Narrow the data below down to the lines containing "Choose".

## Record set:

=== Section Start ===

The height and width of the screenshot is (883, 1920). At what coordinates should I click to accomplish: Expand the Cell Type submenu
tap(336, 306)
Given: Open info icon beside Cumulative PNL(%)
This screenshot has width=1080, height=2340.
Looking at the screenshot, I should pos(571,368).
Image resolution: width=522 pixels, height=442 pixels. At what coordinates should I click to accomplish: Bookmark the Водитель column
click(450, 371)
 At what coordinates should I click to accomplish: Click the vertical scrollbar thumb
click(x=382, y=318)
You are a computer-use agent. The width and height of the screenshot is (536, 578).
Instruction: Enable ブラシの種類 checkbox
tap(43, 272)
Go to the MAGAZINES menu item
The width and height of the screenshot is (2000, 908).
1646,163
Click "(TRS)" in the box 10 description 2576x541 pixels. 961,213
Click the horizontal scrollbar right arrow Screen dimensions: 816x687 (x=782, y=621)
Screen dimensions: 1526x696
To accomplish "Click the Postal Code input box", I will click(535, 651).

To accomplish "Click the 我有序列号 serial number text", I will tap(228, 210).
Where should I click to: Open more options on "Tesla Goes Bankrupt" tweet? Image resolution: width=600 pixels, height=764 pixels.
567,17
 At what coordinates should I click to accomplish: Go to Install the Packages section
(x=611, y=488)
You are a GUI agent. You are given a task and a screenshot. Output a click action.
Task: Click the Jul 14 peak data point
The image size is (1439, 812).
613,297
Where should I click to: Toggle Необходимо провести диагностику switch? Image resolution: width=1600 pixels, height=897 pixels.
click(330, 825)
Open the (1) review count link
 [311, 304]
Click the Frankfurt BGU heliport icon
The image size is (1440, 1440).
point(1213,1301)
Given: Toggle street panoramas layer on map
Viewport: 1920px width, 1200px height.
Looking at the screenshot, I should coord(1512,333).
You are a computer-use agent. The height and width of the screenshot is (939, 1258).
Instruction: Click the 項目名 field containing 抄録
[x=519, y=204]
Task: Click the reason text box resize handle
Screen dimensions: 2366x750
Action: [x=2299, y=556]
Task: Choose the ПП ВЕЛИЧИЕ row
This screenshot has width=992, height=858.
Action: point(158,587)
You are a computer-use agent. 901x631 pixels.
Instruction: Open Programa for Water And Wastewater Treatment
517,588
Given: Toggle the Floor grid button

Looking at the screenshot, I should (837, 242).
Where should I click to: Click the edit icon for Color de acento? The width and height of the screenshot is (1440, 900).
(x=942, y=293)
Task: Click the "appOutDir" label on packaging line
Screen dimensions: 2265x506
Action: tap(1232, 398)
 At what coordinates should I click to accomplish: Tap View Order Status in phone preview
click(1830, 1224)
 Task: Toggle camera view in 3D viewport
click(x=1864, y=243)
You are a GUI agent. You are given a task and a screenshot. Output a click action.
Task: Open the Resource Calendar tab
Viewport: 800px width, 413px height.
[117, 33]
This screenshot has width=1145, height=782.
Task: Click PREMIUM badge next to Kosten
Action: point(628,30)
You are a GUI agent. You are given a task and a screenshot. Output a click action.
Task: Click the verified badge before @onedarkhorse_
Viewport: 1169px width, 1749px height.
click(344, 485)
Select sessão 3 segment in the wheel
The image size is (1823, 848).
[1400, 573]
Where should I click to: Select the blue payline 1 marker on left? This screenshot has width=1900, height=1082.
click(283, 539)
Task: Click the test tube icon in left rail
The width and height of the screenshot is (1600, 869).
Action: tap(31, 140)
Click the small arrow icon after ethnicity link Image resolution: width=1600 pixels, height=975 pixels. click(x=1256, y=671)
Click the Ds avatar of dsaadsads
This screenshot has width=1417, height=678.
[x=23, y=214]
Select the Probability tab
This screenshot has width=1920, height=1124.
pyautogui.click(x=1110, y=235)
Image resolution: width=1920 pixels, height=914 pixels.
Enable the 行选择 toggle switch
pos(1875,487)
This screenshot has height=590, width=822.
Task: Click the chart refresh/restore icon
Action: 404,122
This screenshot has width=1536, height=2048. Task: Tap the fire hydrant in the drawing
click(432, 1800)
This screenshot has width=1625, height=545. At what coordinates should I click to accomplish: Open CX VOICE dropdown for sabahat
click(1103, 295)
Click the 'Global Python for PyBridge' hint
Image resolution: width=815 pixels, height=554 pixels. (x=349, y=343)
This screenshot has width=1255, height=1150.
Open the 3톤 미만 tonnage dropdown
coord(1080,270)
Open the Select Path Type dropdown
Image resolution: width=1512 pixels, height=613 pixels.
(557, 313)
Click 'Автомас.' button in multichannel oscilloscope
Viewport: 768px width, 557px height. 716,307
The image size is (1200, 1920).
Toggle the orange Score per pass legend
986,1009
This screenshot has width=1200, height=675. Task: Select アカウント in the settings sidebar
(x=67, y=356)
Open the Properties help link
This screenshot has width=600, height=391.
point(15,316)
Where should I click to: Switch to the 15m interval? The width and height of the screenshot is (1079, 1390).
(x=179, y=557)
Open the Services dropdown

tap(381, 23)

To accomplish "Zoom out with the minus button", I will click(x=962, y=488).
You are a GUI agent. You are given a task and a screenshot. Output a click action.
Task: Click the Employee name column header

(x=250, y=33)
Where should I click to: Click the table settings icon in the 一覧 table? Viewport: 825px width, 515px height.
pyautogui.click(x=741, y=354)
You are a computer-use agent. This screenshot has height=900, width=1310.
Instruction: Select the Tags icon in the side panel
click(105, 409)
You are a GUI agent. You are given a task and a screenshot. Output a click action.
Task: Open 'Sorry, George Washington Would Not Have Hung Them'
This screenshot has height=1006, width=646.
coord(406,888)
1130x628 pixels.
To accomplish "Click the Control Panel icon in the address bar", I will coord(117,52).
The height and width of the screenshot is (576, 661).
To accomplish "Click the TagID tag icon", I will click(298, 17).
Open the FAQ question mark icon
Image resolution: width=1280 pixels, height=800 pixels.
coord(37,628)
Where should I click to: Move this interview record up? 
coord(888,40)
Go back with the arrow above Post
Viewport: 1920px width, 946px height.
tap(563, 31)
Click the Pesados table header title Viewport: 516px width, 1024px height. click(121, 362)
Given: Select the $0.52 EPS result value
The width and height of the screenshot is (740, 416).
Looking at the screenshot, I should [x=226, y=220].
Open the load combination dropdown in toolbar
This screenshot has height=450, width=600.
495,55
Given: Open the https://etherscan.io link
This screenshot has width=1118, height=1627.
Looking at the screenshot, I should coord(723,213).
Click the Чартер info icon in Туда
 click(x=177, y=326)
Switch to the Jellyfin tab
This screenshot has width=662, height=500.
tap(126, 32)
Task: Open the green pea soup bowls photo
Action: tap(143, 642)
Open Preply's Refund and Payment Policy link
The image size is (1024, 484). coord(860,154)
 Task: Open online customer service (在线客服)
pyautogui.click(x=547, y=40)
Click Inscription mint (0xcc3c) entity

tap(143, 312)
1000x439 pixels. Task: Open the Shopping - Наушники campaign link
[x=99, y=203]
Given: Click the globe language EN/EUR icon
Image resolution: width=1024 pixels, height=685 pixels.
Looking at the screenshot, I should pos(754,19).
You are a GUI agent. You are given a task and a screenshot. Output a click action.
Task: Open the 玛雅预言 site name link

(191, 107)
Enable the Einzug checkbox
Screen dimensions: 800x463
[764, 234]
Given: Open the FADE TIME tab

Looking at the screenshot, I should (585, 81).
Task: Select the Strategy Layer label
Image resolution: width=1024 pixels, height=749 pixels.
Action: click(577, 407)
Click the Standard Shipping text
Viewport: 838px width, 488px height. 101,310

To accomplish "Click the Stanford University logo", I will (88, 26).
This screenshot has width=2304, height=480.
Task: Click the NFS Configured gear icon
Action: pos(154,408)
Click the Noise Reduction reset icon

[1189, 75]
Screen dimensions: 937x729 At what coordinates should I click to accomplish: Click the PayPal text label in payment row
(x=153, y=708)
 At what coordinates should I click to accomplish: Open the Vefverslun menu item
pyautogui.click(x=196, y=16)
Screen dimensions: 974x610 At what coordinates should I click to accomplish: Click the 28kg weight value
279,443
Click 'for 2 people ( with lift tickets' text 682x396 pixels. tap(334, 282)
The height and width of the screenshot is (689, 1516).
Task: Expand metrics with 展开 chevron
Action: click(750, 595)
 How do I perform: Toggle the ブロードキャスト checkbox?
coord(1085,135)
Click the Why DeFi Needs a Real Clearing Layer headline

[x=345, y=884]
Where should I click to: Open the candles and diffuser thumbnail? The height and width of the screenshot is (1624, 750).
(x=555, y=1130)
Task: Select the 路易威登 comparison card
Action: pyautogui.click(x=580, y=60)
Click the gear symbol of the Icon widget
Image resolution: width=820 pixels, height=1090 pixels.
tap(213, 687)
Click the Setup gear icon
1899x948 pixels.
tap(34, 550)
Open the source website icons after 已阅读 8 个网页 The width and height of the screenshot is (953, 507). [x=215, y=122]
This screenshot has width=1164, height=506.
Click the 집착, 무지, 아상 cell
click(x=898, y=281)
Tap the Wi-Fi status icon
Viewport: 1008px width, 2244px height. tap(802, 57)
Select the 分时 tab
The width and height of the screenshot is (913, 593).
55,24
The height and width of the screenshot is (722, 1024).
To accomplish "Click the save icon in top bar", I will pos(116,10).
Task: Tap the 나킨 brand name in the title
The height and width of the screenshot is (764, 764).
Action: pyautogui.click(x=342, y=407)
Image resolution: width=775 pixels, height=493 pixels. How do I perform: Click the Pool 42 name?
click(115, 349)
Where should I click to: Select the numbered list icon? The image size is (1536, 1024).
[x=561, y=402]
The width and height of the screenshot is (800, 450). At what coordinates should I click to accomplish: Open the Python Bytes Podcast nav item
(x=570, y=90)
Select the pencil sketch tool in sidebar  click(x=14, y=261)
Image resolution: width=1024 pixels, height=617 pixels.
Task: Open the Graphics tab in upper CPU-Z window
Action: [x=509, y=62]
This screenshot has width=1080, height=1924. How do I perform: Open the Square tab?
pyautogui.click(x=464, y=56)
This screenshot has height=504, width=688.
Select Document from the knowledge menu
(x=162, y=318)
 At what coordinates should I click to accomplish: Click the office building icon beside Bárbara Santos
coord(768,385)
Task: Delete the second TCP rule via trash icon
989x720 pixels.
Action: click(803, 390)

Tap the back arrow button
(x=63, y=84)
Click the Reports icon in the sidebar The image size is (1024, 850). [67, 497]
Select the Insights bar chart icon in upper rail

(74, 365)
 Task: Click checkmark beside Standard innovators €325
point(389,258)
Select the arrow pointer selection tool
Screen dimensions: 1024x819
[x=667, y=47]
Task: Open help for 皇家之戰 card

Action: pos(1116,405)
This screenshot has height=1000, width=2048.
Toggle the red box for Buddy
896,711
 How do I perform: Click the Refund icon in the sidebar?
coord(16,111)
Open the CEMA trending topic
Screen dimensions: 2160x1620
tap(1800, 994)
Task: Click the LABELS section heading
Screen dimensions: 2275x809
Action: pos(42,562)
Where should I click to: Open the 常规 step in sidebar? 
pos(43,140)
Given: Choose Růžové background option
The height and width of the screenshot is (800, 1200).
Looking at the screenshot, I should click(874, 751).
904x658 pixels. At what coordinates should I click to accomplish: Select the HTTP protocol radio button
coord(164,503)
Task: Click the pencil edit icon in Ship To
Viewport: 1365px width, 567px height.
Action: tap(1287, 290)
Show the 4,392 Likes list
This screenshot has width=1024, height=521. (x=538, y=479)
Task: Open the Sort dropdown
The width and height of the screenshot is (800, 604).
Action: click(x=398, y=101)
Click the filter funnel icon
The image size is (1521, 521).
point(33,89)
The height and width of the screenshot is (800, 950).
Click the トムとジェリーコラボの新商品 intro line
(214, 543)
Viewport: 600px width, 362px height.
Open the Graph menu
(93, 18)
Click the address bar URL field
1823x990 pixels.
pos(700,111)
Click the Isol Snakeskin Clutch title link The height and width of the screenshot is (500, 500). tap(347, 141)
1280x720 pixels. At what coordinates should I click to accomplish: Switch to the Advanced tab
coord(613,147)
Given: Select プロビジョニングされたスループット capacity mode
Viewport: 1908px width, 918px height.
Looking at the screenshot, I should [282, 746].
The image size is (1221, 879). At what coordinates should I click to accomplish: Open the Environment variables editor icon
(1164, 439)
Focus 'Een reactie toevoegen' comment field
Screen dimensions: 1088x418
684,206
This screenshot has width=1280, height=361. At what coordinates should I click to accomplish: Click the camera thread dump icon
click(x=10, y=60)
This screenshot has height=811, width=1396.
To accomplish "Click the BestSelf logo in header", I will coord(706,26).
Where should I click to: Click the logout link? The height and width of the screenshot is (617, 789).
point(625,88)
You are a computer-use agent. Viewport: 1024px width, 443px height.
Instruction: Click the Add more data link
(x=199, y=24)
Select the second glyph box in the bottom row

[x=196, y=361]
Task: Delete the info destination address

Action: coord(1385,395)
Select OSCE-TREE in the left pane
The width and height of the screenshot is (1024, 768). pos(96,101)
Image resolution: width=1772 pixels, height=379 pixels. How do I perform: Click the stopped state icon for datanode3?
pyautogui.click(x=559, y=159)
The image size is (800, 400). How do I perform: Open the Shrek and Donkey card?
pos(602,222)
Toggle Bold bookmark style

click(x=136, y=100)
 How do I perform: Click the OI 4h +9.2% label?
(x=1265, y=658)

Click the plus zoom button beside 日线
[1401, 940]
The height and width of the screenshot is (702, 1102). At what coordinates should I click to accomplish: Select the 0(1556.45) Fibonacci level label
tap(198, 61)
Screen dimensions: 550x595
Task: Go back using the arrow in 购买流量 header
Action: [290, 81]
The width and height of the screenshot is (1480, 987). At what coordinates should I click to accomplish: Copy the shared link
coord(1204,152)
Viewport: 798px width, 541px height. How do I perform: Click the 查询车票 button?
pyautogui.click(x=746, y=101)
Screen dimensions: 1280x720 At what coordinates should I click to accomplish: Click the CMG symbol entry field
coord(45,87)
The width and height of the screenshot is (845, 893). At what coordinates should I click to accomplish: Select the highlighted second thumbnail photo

=== Section End ===

## Answer for the task:
Task: Choose the ПП ВЕЛИЧИЕ row
Given: Choose Růžové background option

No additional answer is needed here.